=== Begin Enclosure ===

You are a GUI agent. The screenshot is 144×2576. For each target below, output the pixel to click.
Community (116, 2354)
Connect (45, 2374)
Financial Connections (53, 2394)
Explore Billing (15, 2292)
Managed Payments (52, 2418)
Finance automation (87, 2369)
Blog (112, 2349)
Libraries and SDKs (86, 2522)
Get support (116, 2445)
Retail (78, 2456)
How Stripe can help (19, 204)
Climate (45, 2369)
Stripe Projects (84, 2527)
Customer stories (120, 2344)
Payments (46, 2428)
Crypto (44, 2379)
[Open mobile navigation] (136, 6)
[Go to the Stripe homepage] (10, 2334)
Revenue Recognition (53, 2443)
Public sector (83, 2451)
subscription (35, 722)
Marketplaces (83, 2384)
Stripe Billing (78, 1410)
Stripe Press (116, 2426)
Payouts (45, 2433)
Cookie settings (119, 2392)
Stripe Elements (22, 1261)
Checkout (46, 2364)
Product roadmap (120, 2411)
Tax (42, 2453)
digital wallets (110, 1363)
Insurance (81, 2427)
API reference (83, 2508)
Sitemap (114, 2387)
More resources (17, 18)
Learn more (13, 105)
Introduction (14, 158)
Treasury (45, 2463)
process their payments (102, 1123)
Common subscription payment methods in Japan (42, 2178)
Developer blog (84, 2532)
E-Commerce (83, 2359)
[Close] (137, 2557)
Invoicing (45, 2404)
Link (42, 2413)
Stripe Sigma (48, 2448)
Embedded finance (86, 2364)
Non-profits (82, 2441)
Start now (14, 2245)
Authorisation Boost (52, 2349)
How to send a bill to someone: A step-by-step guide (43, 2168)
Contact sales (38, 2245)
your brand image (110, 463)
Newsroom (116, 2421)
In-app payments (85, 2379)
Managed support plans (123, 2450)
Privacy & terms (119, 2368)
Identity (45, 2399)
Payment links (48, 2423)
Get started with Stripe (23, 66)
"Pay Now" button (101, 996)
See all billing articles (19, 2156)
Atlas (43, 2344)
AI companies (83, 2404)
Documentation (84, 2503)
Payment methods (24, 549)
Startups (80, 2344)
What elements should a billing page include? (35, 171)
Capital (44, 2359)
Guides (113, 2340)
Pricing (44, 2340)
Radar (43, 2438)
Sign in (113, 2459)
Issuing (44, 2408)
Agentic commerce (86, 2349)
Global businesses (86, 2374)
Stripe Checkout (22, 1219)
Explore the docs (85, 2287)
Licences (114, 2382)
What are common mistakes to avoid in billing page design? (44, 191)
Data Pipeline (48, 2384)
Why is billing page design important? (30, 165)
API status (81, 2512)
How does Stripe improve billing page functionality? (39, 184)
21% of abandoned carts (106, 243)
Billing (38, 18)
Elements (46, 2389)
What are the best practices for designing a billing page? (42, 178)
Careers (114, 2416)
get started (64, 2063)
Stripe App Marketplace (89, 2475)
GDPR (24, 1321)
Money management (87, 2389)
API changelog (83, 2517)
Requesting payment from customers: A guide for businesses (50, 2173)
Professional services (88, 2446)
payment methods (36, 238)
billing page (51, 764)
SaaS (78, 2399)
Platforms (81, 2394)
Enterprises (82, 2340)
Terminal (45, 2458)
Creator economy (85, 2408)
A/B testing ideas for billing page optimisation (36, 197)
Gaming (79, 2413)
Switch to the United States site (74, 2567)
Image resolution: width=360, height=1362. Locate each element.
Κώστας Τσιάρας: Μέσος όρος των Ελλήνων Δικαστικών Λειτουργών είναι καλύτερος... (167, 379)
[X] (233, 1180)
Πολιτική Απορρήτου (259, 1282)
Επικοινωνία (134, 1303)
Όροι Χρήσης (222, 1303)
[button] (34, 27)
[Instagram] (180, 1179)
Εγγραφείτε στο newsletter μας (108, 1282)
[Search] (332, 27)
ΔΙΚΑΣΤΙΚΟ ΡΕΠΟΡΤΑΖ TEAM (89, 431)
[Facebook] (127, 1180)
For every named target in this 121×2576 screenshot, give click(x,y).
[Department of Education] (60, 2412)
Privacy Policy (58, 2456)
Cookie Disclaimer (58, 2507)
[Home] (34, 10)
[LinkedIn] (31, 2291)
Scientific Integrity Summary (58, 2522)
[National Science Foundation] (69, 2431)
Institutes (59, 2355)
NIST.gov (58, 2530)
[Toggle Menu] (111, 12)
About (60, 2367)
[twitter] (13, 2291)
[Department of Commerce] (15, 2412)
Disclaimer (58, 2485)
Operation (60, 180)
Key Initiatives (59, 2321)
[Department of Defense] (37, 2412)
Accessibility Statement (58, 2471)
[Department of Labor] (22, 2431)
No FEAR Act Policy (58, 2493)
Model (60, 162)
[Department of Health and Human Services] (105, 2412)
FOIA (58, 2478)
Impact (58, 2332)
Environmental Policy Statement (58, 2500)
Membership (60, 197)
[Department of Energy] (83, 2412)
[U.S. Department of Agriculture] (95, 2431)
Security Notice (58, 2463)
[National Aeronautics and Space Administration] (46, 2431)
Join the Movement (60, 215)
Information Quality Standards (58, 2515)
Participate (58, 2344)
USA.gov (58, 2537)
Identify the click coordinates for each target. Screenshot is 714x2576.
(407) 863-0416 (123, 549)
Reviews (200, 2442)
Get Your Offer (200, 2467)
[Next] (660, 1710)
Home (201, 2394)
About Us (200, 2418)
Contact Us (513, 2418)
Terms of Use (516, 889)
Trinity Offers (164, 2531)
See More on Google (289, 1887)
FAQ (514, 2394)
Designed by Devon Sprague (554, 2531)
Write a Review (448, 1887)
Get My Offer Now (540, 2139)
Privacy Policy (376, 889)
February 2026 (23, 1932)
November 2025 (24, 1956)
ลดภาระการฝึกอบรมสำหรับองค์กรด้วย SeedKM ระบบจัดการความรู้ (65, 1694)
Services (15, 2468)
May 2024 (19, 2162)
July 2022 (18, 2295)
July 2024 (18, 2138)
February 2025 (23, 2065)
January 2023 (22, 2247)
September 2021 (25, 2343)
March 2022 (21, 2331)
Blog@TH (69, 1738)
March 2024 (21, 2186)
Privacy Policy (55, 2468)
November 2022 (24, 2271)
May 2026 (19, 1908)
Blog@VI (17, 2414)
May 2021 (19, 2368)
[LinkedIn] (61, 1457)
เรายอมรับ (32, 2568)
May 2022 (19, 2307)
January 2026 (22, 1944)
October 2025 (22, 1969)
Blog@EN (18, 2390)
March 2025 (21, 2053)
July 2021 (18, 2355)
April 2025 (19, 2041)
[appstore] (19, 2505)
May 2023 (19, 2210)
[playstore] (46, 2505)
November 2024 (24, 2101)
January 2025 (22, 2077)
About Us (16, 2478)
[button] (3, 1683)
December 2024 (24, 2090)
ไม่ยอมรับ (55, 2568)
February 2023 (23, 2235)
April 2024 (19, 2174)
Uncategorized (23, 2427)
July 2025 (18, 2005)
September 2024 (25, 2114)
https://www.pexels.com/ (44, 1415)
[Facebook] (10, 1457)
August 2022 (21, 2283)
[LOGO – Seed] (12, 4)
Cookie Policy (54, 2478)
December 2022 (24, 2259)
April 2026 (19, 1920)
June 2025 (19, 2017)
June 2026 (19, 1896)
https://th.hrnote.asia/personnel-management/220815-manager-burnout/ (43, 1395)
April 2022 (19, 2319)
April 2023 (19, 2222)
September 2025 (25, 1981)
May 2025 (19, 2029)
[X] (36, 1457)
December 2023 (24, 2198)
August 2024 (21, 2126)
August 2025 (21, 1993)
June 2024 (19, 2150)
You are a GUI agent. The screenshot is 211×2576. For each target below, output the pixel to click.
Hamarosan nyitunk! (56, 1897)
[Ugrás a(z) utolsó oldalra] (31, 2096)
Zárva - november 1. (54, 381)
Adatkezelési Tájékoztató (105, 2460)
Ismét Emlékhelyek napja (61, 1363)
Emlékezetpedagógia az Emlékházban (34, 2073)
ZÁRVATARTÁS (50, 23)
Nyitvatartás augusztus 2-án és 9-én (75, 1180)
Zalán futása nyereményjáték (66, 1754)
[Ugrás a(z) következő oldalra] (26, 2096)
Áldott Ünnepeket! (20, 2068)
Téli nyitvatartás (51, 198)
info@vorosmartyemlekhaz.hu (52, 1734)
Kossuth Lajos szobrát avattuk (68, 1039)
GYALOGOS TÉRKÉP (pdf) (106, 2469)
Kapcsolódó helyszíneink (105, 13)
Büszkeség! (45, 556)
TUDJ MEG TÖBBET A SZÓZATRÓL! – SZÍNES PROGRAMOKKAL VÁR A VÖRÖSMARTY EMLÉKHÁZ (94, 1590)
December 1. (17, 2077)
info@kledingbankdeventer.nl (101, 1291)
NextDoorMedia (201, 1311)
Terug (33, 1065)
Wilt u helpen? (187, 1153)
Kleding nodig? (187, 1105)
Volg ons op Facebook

=== End Enclosure ===

## TASK ITEM
In the listing above, find the line with "Financial Connections (53, 2394)" and the line with "Agentic commerce (86, 2349)", then print exactly those two lines and every line between them, and nothing more.

## OUTPUT BELOW
Financial Connections (53, 2394)
Explore Billing (15, 2292)
Managed Payments (52, 2418)
Finance automation (87, 2369)
Blog (112, 2349)
Libraries and SDKs (86, 2522)
Get support (116, 2445)
Retail (78, 2456)
How Stripe can help (19, 204)
Climate (45, 2369)
Stripe Projects (84, 2527)
Customer stories (120, 2344)
Payments (46, 2428)
Crypto (44, 2379)
[Open mobile navigation] (136, 6)
[Go to the Stripe homepage] (10, 2334)
Revenue Recognition (53, 2443)
Public sector (83, 2451)
subscription (35, 722)
Marketplaces (83, 2384)
Stripe Billing (78, 1410)
Stripe Press (116, 2426)
Payouts (45, 2433)
Cookie settings (119, 2392)
Stripe Elements (22, 1261)
Checkout (46, 2364)
Product roadmap (120, 2411)
Tax (42, 2453)
digital wallets (110, 1363)
Insurance (81, 2427)
API reference (83, 2508)
Sitemap (114, 2387)
More resources (17, 18)
Learn more (13, 105)
Introduction (14, 158)
Treasury (45, 2463)
process their payments (102, 1123)
Common subscription payment methods in Japan (42, 2178)
Developer blog (84, 2532)
E-Commerce (83, 2359)
[Close] (137, 2557)
Invoicing (45, 2404)
Link (42, 2413)
Stripe Sigma (48, 2448)
Embedded finance (86, 2364)
Non-profits (82, 2441)
Start now (14, 2245)
Authorisation Boost (52, 2349)
How to send a bill to someone: A step-by-step guide (43, 2168)
Contact sales (38, 2245)
your brand image (110, 463)
Newsroom (116, 2421)
In-app payments (85, 2379)
Managed support plans (123, 2450)
Privacy & terms (119, 2368)
Identity (45, 2399)
Payment links (48, 2423)
Get started with Stripe (23, 66)
"Pay Now" button (101, 996)
See all billing articles (19, 2156)
Atlas (43, 2344)
AI companies (83, 2404)
Documentation (84, 2503)
Payment methods (24, 549)
Startups (80, 2344)
What elements should a billing page include? (35, 171)
Capital (44, 2359)
Guides (113, 2340)
Pricing (44, 2340)
Radar (43, 2438)
Sign in (113, 2459)
Issuing (44, 2408)
Agentic commerce (86, 2349)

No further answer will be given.